Das zweite Rennen der European Le Mans Series 2022 in Imola ist für Fabio Scherer nicht so verlaufen, wie er sich das gewünscht. Trotzdem zieht er ein positives Fazit.

LMP2-Pilot Fabio Scherer hatte auch beim zweiten Saisonrennen der European Le Mans Series in Imola (I) das Glück nicht auf seiner Seite. Schon im Qualifying hatte Scherer und seine beiden Teamkollegen Pietro Fittipaldi und David Heinemeier Hansson aus dem Team Inter Europol Competition mit Startplatz 12 gehadert. Und im Rennen über vier Stunden konnte das Team keine der insgesamt sechs Full-Course-Yellow-Phasen zu seinem Vorteil nutzen.

«Es ist ärgerlich», sagt Scherer. «Es gab, kaum waren wir an den Boxen, jedes Mal eine Full-Course-Yellow-Phase. Das hat uns jedes Mal viel Zeit gekostet. Das Rennglück stand wirklich nicht auf unserer Seite.»

Was die Rennpace betrifft war der von STOBAG und ATS Banding System unterstützte Scherer sehr zufrieden.

«Daran hat es tatsächlich nicht gelegen. Unser Auto war gut. Der Speed war da. Und meine beiden Teamkollegen haben ebenfalls einen tollen Job gemacht. Ich denke, dass wir mit etwas mehr Glück Vierter oder Fünfter hätten werden können. Platz 9 ist natürlich enttäuschend. Aber wir dürfen den Kopf jetzt nicht hängen lassen.»

Vor allem, weil schon in weniger als einem Monat (11./12. Juni) der Saisonhöhepunkt ansteht: die 24 Stunden von Le Mans.

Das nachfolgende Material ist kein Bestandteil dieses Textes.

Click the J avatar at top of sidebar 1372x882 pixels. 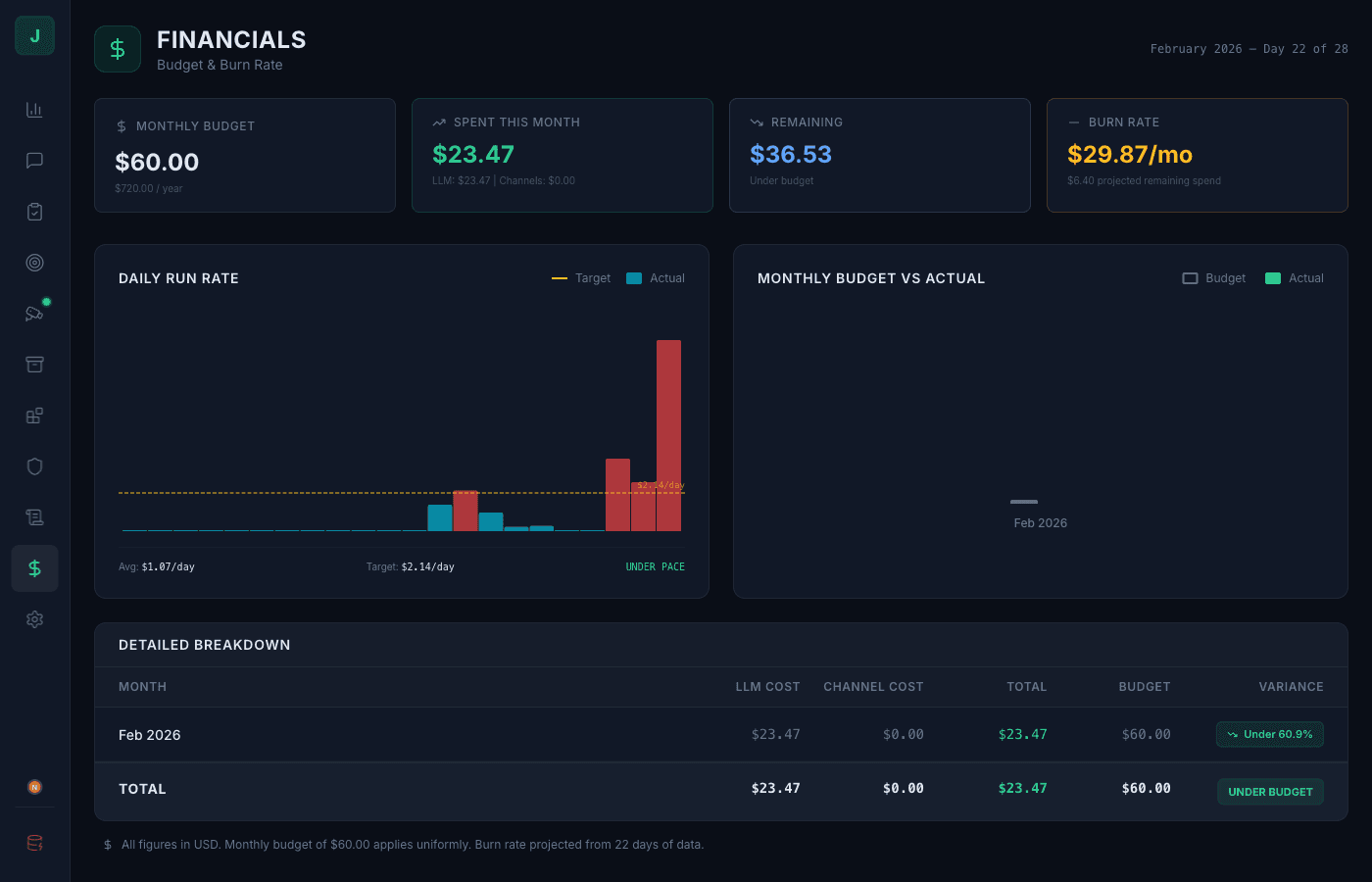coord(34,35)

«Ich glaube, wir haben wieder viel gelernt», meint Scherer. «Und dieses Wissen ist im Hinblick auf Le Mans sicher sehr wertvoll. Der Fokus liegt nun voll auf dem wichtigsten Rennen des Jahres. Und ich bin zuversichtlich, dass wir dort gut abschneiden. Irgendwann muss das Pendel auch einmal auf unsere Seite ausschlagen.»